▶ [Work to be completed] Everything before the line containing "Image resolution: width=1240" stays out; print that line and all lines below it through the last, exactly.

▶ [The records]

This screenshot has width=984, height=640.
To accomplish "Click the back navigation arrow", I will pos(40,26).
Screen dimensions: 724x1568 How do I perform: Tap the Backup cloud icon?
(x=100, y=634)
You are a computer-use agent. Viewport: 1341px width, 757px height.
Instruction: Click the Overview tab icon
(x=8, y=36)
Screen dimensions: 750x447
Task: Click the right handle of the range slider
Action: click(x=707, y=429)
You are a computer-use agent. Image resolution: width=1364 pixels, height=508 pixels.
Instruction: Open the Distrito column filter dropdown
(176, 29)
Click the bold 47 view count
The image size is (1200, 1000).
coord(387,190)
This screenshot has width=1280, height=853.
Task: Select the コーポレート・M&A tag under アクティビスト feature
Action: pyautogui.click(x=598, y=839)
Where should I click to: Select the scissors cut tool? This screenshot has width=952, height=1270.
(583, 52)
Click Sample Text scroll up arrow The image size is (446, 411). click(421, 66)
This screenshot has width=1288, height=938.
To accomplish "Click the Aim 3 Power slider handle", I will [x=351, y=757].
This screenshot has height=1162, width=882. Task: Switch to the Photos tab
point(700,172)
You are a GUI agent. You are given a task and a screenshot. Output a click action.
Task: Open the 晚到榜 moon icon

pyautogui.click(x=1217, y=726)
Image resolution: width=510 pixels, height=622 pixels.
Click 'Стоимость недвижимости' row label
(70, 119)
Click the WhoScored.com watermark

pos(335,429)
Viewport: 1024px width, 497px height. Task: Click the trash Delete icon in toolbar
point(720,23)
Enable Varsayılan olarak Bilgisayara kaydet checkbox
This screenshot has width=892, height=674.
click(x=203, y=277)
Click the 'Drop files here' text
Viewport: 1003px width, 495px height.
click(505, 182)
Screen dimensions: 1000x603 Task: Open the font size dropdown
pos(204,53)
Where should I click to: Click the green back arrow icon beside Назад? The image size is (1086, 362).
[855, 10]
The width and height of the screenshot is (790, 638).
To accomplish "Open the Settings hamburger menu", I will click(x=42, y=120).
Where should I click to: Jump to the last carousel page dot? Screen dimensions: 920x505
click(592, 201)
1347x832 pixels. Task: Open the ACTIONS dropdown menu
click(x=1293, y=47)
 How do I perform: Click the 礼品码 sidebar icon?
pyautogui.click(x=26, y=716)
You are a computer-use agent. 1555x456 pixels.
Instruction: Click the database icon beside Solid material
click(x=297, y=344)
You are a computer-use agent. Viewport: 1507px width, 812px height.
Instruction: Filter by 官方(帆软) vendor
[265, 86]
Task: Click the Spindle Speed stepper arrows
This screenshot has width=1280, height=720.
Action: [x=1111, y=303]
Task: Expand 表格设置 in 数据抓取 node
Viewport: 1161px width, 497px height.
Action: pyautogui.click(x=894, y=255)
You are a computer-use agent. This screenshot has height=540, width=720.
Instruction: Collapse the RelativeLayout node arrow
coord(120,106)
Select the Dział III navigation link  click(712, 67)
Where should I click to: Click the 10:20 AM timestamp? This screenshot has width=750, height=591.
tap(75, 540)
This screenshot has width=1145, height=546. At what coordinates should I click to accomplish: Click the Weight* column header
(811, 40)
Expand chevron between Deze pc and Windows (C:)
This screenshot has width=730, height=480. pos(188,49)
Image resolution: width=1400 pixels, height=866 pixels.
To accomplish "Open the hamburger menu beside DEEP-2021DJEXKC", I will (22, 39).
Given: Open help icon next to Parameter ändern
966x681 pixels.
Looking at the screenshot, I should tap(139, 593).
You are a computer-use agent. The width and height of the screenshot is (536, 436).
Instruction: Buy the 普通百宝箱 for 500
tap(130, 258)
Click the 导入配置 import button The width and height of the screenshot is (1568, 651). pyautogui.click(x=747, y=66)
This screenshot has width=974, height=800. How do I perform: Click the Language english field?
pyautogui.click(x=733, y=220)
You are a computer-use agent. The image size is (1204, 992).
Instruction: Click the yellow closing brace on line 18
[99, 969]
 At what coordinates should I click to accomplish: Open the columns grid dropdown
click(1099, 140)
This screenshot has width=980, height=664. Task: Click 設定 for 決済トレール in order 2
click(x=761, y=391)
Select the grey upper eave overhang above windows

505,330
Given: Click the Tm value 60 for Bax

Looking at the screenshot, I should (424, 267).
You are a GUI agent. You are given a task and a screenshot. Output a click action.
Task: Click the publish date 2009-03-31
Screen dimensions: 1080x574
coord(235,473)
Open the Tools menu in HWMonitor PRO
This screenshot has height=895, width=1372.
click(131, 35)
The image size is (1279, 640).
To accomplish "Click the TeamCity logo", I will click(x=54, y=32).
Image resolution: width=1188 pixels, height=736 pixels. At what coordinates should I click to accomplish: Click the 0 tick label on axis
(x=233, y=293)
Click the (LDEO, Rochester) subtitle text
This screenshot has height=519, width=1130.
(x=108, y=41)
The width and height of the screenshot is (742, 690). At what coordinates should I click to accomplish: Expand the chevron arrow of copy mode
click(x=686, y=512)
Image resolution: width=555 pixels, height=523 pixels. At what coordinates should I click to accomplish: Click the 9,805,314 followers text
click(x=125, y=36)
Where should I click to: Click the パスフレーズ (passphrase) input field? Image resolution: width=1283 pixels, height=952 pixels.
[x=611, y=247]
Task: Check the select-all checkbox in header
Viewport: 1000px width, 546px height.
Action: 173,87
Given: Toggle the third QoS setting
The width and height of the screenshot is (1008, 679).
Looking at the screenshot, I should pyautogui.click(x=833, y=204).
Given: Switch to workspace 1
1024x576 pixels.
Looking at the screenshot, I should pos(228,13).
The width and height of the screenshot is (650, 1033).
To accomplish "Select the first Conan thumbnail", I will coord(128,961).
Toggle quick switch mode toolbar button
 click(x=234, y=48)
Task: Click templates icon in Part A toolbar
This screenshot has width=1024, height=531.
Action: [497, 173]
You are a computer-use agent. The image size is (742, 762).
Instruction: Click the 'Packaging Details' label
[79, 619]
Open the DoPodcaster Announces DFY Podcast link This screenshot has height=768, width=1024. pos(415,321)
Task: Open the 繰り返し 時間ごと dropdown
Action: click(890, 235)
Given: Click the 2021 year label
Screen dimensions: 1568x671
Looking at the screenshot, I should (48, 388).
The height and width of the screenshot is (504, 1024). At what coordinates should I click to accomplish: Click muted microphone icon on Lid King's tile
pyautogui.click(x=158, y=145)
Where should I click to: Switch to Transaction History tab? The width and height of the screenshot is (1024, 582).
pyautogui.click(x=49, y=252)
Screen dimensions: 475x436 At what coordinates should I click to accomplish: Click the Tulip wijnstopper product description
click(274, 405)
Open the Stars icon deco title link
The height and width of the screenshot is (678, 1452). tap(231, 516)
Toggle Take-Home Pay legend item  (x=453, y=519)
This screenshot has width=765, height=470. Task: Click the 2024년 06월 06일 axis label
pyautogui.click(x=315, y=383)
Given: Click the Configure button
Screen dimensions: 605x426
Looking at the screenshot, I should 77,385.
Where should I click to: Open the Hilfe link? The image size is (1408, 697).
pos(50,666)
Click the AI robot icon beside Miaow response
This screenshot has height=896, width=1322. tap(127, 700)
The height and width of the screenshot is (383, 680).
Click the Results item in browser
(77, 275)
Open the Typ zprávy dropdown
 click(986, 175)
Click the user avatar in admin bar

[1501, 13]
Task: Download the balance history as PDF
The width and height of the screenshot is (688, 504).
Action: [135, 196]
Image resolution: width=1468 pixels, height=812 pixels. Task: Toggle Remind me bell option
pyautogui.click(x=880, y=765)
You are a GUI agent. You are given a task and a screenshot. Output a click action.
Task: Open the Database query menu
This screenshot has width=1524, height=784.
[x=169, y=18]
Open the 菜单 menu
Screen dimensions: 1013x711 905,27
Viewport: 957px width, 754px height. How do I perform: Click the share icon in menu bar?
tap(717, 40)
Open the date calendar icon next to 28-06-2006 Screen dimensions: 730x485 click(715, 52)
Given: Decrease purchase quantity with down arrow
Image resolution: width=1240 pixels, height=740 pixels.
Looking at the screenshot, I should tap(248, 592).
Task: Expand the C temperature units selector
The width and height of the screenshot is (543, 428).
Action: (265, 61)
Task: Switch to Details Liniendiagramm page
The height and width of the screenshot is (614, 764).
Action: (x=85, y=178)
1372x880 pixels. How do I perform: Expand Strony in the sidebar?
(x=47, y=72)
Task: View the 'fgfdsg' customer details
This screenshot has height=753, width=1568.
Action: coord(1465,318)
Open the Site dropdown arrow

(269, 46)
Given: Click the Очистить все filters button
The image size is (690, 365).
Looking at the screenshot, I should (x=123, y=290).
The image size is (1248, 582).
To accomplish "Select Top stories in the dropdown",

▶ [Written answer]
Image resolution: width=1240 pixels, height=740 pixels.
Looking at the screenshot, I should tap(248, 592).
Task: Expand the C temperature units selector
The width and height of the screenshot is (543, 428).
Action: (265, 61)
Task: Switch to Details Liniendiagramm page
The height and width of the screenshot is (614, 764).
Action: (x=85, y=178)
1372x880 pixels. How do I perform: Expand Strony in the sidebar?
(x=47, y=72)
Task: View the 'fgfdsg' customer details
This screenshot has height=753, width=1568.
Action: coord(1465,318)
Open the Site dropdown arrow

(269, 46)
Given: Click the Очистить все filters button
The image size is (690, 365).
Looking at the screenshot, I should (x=123, y=290).
The image size is (1248, 582).
To accomplish "Select Top stories in the dropdown",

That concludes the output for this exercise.